In Section 2, I mentioned that some authors have resisted introducing centred objects of credence. A common motivation for the resistance is the alleged fact that doing so would make the dynamics of rational credence intractable. Stalnaker, for example, asserts that “centred-worlds models . . . provided no resources for representing the relations between informational states across time and across persons, and so no resources for clarifying the dynamics of knowledge and belief” (2008: 64). We have seen that such skepticism is unfounded. With credences extended to centred propositions, the shifting rule (SC) can play essentially the same role that conditionalization played in classical Bayesianism. Ironically, the centred-worlds model allows us to present a clearer (or at least, more complete) picture of diachronic rationality than Stalnaker’s own model.

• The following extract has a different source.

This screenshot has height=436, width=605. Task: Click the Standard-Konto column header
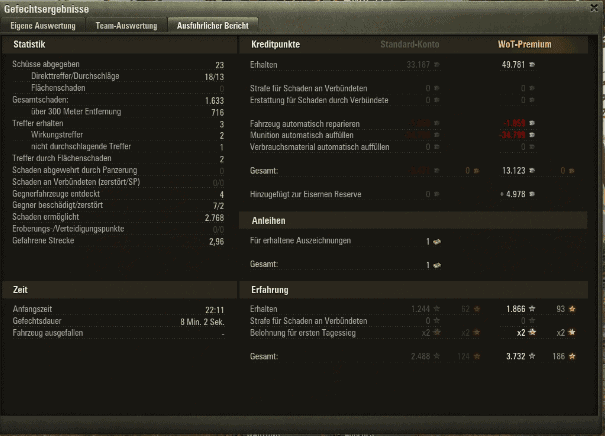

To conclude, I want to return to another idea from Section 2: that we might replace diachronic norms by (partly or entirely) synchronic norms. On the simplest proposal along these lines, an agent’s credence function at any time should equal some ur-prior P conditional on the agent’s evidence at that time. I have argued that these views require an unexplained non-sensory conception of evidence and thus don’t provide a full answer if we want to know how an agent’s credences should evolve as time goes by and new information arrives from her senses. I also suggested that the problem of updating centred beliefs reappears as a problem about updating non-sensory evidence: how does your sensory evidence that it is raining transform into your later non-sensory evidence that is was raining?

Drawing on the lessons from Sections 4–6, we can now solve the problem of updating non-sensory evidence.

For simplicity, I will focus on cases where evidence is conclusive.[25] So assume an agent receives sensory evidence E1, E2, . . . , En−1, En at successive points in her personal time. Arguably, if your sensory evidence is E and you optimally preserve that information, then the successor of your present epistemic state should be certain of E−1: that E was the case “one unit of personal time in the past”.[26] So we may define the agent’s cumulative evidence at the point when she receives sensory evidence En as \( E_1^{-(n-1)} \land E_2^{-(n-2)} \land \ldots \land E_{n-1}^{-1} \land E_n \).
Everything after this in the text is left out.